Gatos ilustres de Doris Lessing fue para ella «otro claro ejemplo de cómo tuve que convertirme en la lectora para quien estaba escrito el libro, que se había quedado esperando todo ese tiempo». En este capítulo se van enhebrando sus vivencias y las de Lessing. «Hace unos años, después de décadas viviendo sola, me vi anhelando que hubiera en casa algo vivo aparte de mí misma y, para mi gran sorpresa, decidí adoptar un gato», relata Gornick.

En Jude el oscuro de Thomas Hardy se puede apreciar que el nudo gordiano es la lucha de clases. El protagonista desea mejorar en la vida, ya que ha nacido en el campo y anhela instalarse en la ciudad. El problema será doble, ya que «el mero hecho de que tenga esas expectativas lo distancia de la gente con la que está criándose», y, cuando logra su objetivo, «se ve como una criatura sola en un universo hostil». En este aspecto, la autora volcará sus propias adversidades a lo largo de su vida.
· · · · · · ·
» **ENUNCIADO 1**
Responde, por favor, estas preguntas sobre el fragmento acerca de Lessing y Hardy:
(a) ¿Qué decidió adoptar Gornick después de décadas viviendo sola?
(b) ¿Cuál es el nudo gordiano de Jude el oscuro?
(c) ¿Dónde ha nacido el protagonista de esa novela y dónde anhela instalarse?
» **ENUNCIADO 2**
Prosigue el fragmento sobre Lessing y Hardy a partir de su última oración.

» **DATOS PROPORCIONADOS**
· · · · · · ·
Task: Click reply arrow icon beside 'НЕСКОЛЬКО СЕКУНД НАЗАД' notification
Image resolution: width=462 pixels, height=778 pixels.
· · · · · · ·
» **RESPUESTA 1**
(a) Un gato.
(b) La lucha de clases.
(c) Ha nacido en el campo y anhela instalarse en la ciudad.

» **RESPUESTA 2**
Para finalizar este volumen, Gornick nos deja con fragmentos interesantes (aunque sean unos apuntes un tanto deslavazados), de entre los cuales queremos rescatar este: «De pronto me llamó la atención una frase que había debido de subrayar cuarenta años atrás, y a continuación un párrafo que había rodeado con dos puntos de exclamación seguidos en el margen. Primero miré la frase subrayada: me desconcertó. ¿Por qué subrayé eso? […] Los ojos se me fueron a una frase en la página siguiente, donde no había nada subrayado, y pensé: esto de aquí sí es interesante, ¿cómo es posible que no le prestara atención en su momento?».

Hay párrafos aquí y allá que sí hemos subrayado, como este, por ejemplo, pero insistimos en que no hemos encontrado consistencia en su exposición ni en su pensamiento en tanto que, como ya expusimos, no vemos una estructura general ni una suma de conclusiones. Puede ser, naturalmente, que para estudiosos de su obra arroje algunas claves interesantes, pero no para quienes buscamos, anhelantes, que los autores nos iluminen con libros sobre su relación personal y la comunicación establecida con la literatura de otros escritores.

No es un libro que recomendaríamos, aunque se lo prestaremos a cualquiera que nos lo pida, como siempre hacemos. Puede ser que, para ser ecuánimes, la relación entre este libro y nosotros necesite… una relectura.

Pero esa es otra historia y deberá ser contada en otra ocasión.

 

📚 Cuentas pendientes
Vivian Gornick (Sexto Piso, México/Madrid, 2021; ISBN 978-84-18342-14-1)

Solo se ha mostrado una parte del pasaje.